しかし、若いファンも見かけられる。話の内容からして学生なんだろうかと推測してしまう。学生の頃に、好きなバンドで盛り上がれるのはとても良いことだ。幼稚な表現になってしまうけれど、実際にそうなのだから仕方がない。私はライブに行く時は常に1人だったため、友人や彼氏彼女と一緒に来ている人を見ると羨ましくなってしまう。
ライブは1曲目から盛り上がり、会場が爆発したかのような雰囲気になっていた。新しい楽曲も演奏されれば、昔からある楽曲も披露された。新旧おり混ぜたセットリストだったが、「この楽曲をライブで聴けるとは!」と思ってしまう楽曲が頻出した。

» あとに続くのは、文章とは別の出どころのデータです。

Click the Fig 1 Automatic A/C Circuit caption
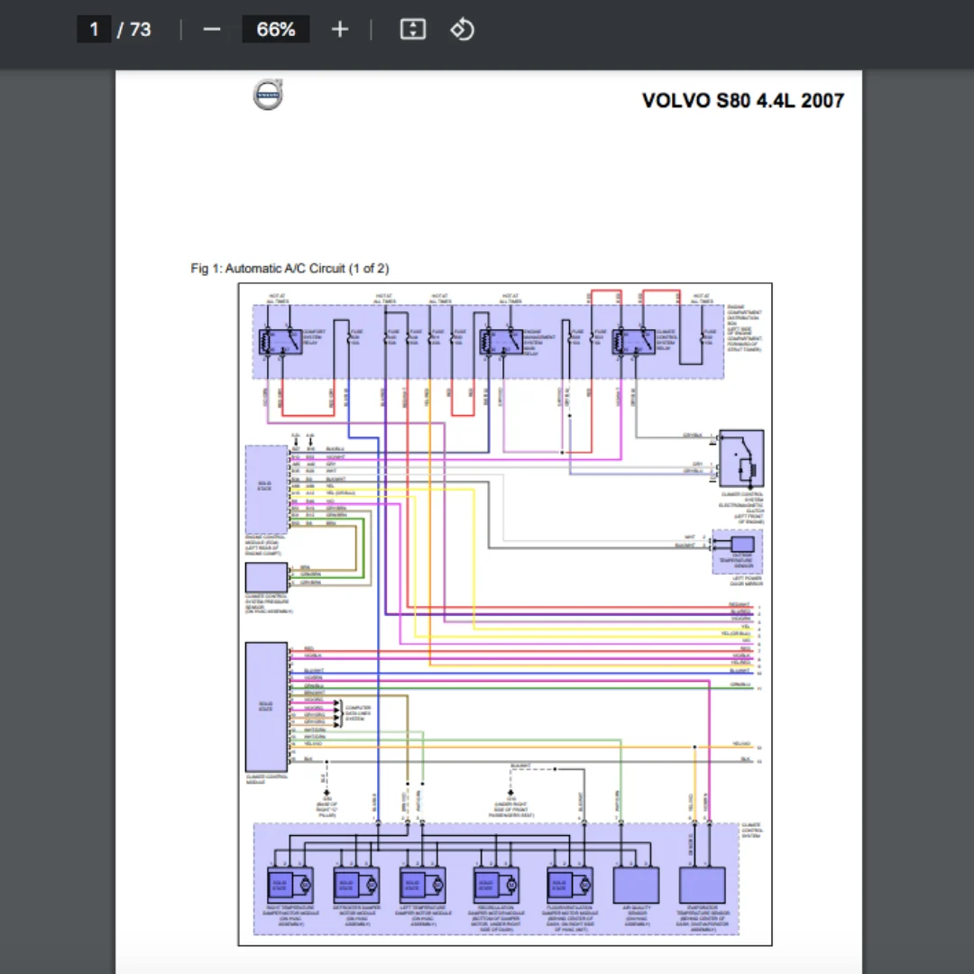(x=289, y=269)
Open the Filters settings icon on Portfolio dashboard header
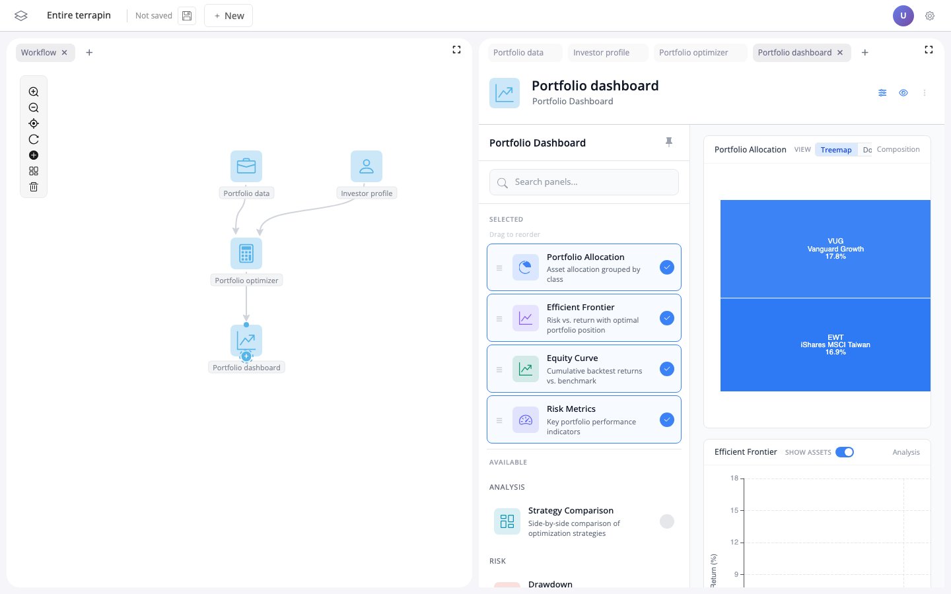This screenshot has width=951, height=594. tap(882, 92)
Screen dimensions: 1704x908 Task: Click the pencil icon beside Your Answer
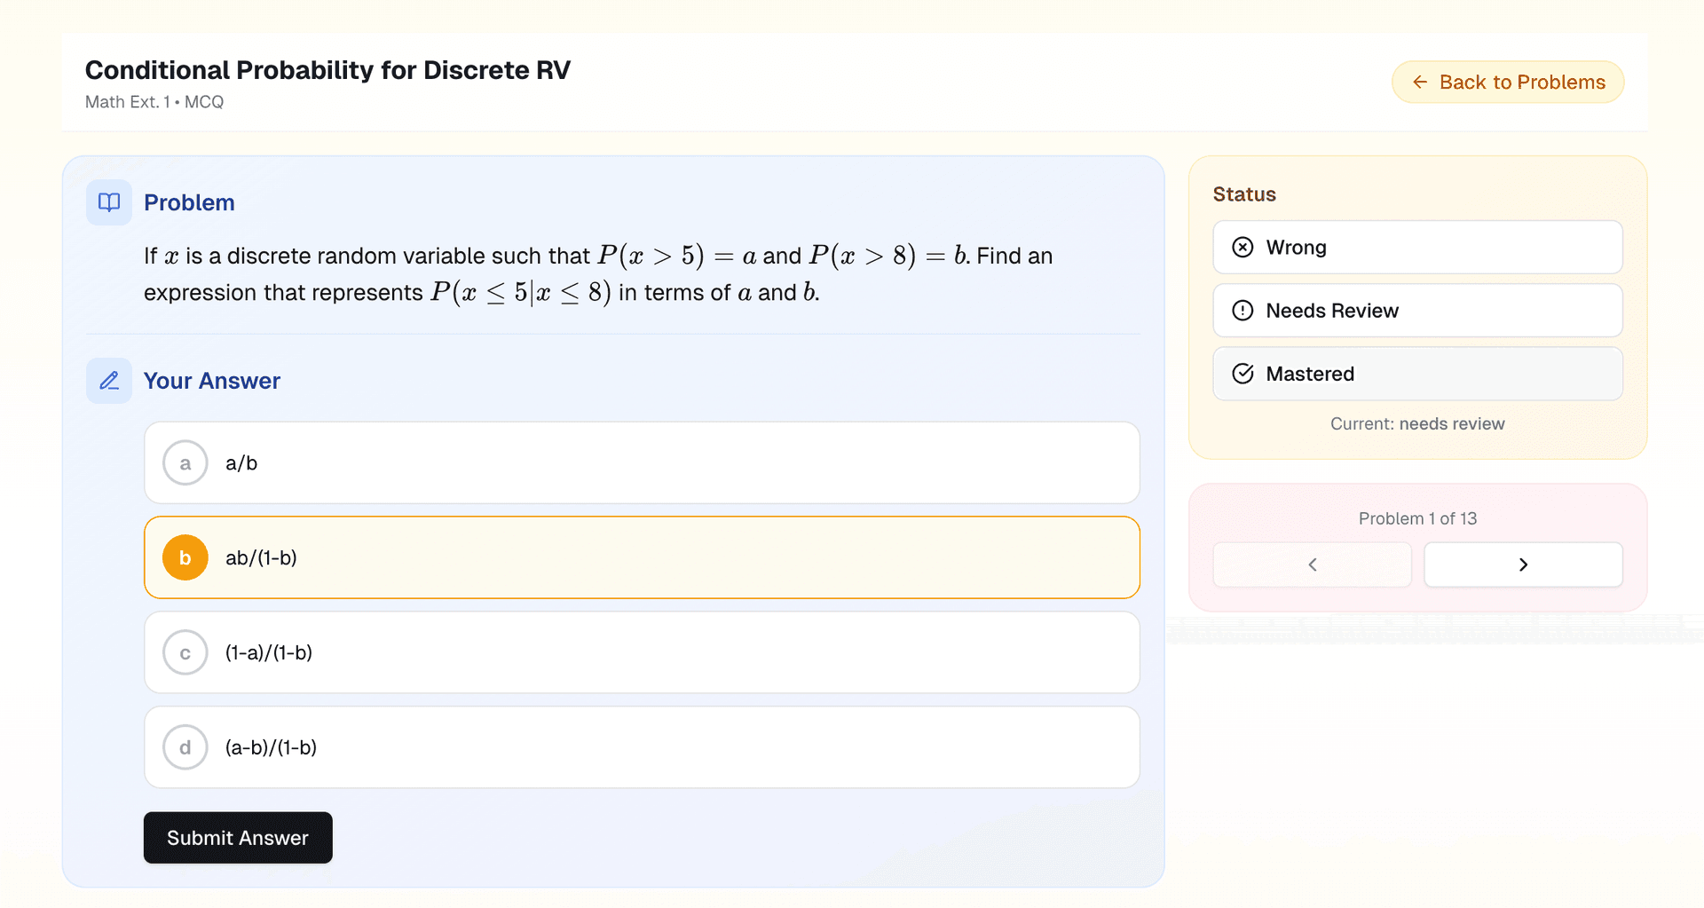click(x=108, y=380)
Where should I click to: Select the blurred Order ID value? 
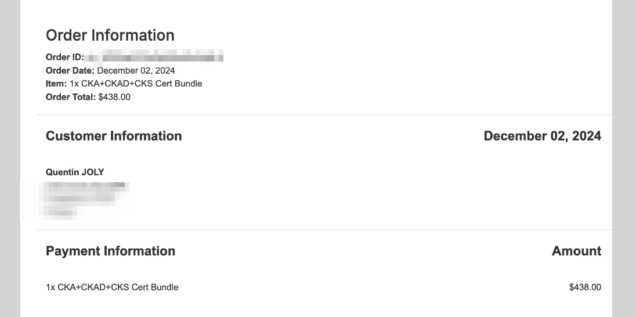coord(154,57)
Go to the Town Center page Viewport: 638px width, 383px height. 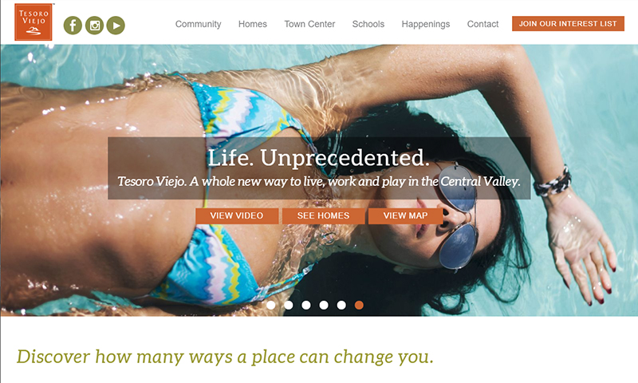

ライブが中盤に差し掛かる前には佐々木亮介(Vo, Gt)がフロアの中央まで降りてきて歌うというサプライズもあった。「払っているチケット代はみんな同じ」と歌いながら会場中を360度見回す姿は、私が高校生の頃に憧れた姿のままだった。
個人的には「世界は君のもの」でうるっときてしまった。いろいろと不調続きの時に、何度も「世界は君のもの」と叫ぶ声には背中を押される。
そして、今回のライブで私が驚いたのは「プシケ」が演奏されなかったことだ。私が行った過去のライブでは必ず演奏されていたため、どのライブでも演奏されると勘違いしていた。この楽曲の間奏で行われるバンド紹介がカッコいいのだ。
今回のライブは新曲「ゴールド・ディガーズ」のためのライブだ。ライブで a flood of circle の決意が詰まったこの曲を聴けたことは良い体験になった。これからのバンド活動もさらに目が離せなくなる。もしも3年後の武道館ライブで「プシケ」が演奏されたら、間奏のバンド紹介で私はきっと泣いてしまうだろう。